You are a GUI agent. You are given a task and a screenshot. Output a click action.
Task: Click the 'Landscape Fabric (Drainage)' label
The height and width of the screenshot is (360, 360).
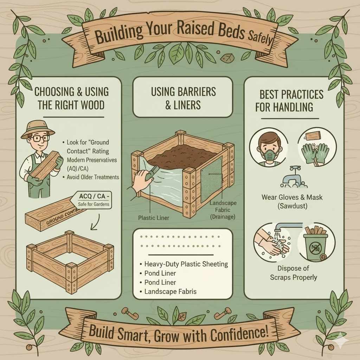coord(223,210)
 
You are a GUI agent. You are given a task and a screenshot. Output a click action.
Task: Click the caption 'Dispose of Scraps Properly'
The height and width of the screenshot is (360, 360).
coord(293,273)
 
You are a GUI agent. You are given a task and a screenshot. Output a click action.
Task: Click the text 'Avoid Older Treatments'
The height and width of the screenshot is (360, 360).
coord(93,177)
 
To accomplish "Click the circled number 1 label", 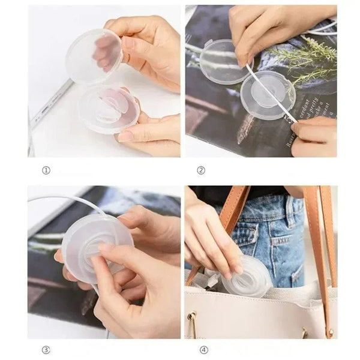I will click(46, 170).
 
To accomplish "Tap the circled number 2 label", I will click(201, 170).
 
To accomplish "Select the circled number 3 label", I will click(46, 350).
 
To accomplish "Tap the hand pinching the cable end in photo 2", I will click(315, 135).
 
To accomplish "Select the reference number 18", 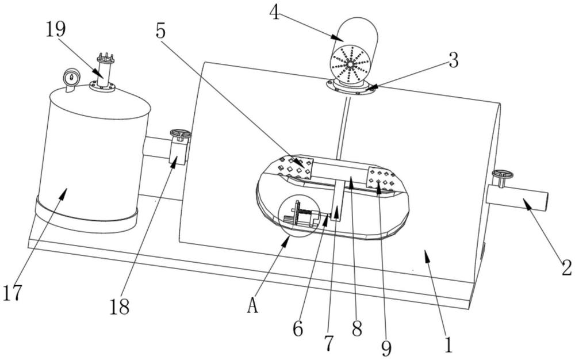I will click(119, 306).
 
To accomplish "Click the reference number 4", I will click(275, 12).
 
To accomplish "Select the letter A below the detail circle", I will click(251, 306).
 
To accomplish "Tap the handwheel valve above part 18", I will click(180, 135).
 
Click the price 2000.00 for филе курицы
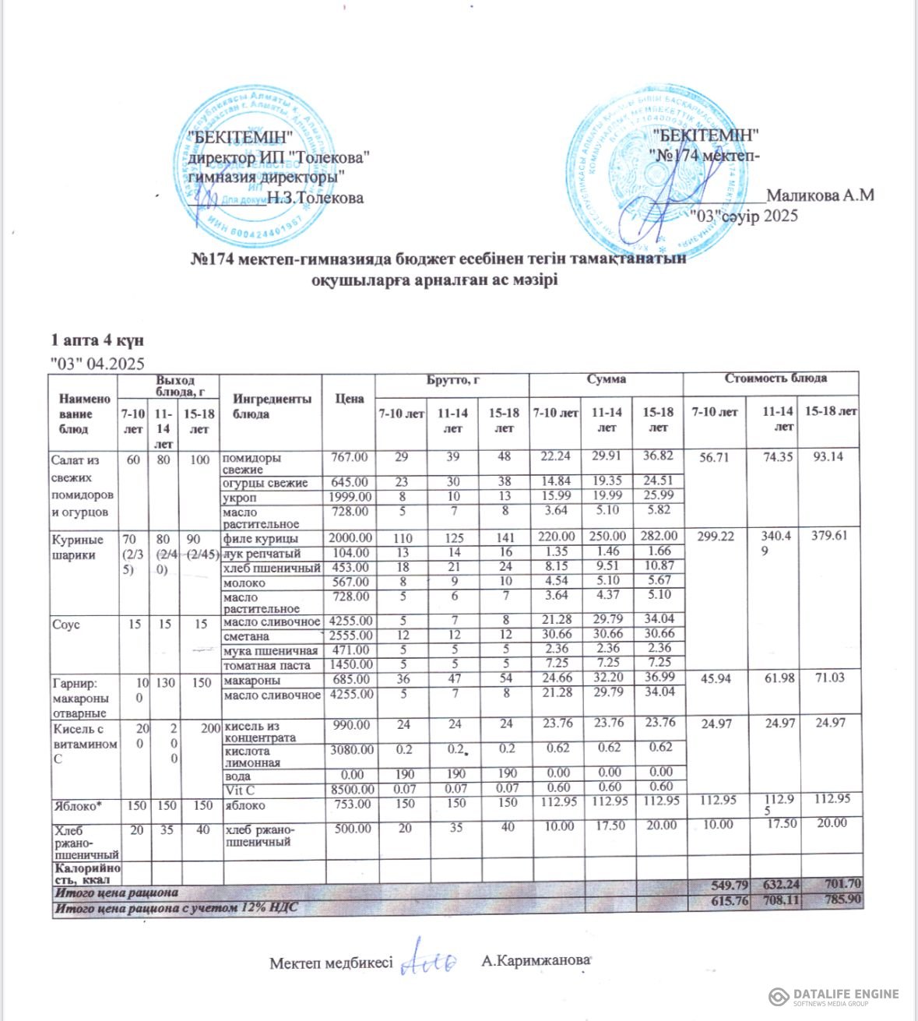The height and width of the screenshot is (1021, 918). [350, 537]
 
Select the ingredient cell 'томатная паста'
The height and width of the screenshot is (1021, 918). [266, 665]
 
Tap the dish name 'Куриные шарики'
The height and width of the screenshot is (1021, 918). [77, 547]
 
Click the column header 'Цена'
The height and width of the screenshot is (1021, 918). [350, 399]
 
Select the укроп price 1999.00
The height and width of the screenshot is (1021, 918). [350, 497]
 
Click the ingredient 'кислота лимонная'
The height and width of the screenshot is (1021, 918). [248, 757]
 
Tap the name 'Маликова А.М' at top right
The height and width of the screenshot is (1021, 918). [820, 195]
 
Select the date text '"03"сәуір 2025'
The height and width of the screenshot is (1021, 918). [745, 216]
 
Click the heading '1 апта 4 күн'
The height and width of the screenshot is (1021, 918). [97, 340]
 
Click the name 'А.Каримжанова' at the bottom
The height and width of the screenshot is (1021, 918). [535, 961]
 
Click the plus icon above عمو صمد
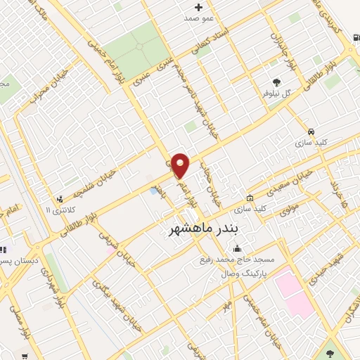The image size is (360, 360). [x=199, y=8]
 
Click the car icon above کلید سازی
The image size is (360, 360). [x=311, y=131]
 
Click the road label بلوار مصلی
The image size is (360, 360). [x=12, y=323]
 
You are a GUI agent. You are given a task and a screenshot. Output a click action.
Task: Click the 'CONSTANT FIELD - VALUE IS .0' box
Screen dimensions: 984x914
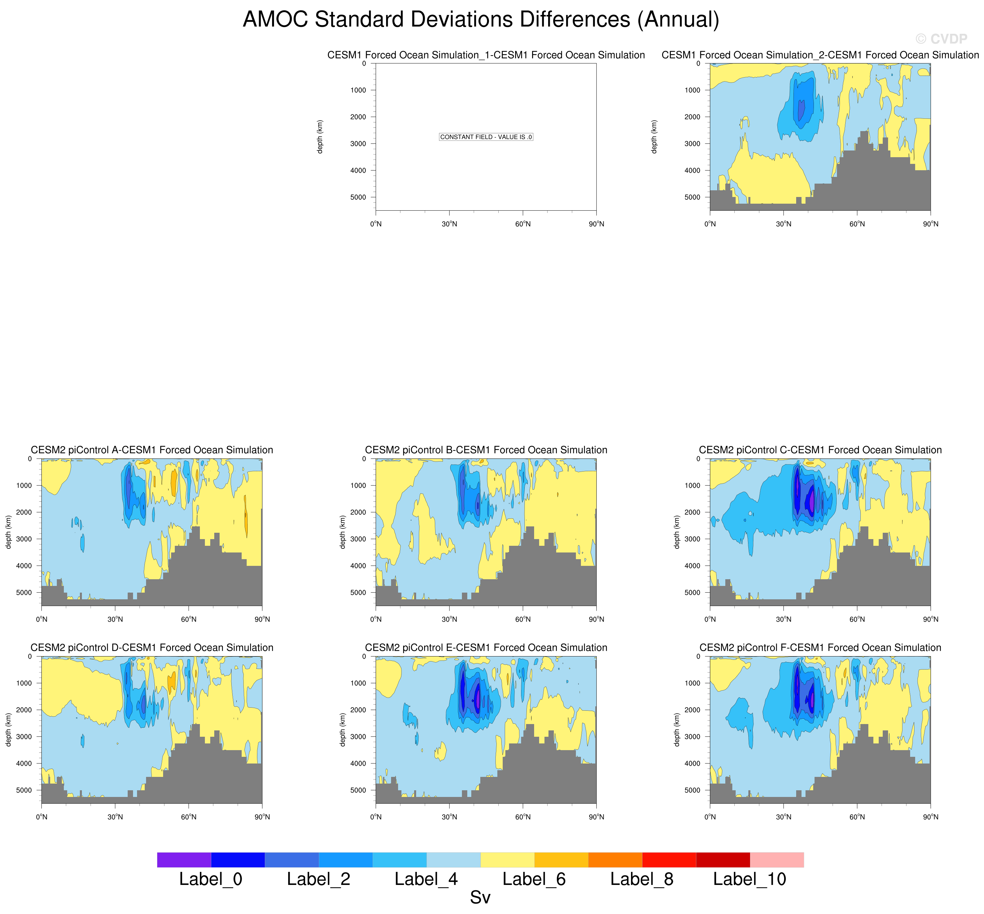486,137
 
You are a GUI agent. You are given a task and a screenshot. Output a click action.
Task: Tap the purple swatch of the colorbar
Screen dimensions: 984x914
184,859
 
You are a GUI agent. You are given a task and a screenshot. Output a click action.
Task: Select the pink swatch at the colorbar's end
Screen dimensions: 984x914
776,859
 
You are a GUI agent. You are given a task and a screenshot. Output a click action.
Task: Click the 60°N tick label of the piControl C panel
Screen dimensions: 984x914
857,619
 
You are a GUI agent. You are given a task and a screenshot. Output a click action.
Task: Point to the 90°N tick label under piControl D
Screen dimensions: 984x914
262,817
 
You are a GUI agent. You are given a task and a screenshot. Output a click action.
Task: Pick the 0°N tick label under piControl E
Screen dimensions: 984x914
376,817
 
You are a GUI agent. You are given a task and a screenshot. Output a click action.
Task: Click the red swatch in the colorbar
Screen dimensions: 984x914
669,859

» Directive
Could you quote the records verbatim from the line containing "Click the road label بلوار مصلی" through the end of the records, leaving out the pictures?

» Final result
Click the road label بلوار مصلی
The image size is (360, 360). [x=12, y=323]
 
You are a GUI agent. You are given a task and a screenshot. Output a click action.
Task: Click the 'CONSTANT FIELD - VALUE IS .0' box
Screen dimensions: 984x914
486,137
 
You are a GUI agent. You are given a task and a screenshot. Output a click action.
Task: Tap the purple swatch of the colorbar
Screen dimensions: 984x914
184,859
 
You are a GUI agent. You are given a task and a screenshot. Output a click action.
Task: Select the pink swatch at the colorbar's end
Screen dimensions: 984x914
776,859
 
You are a GUI agent. You are given a task and a screenshot. Output a click action.
Task: Click the 60°N tick label of the piControl C panel
Screen dimensions: 984x914
857,619
 
You are a GUI agent. You are given a task and a screenshot. Output a click action.
Task: Point to the 90°N tick label under piControl D
Screen dimensions: 984x914
262,817
 
You are a GUI agent. You are given a task and a screenshot. Output a click action.
Task: Pick the 0°N tick label under piControl E
Screen dimensions: 984x914
376,817
 
You are a GUI agent. You are given a task and a screenshot. Output a click action.
Task: Click the red swatch in the colorbar
Screen dimensions: 984x914
669,859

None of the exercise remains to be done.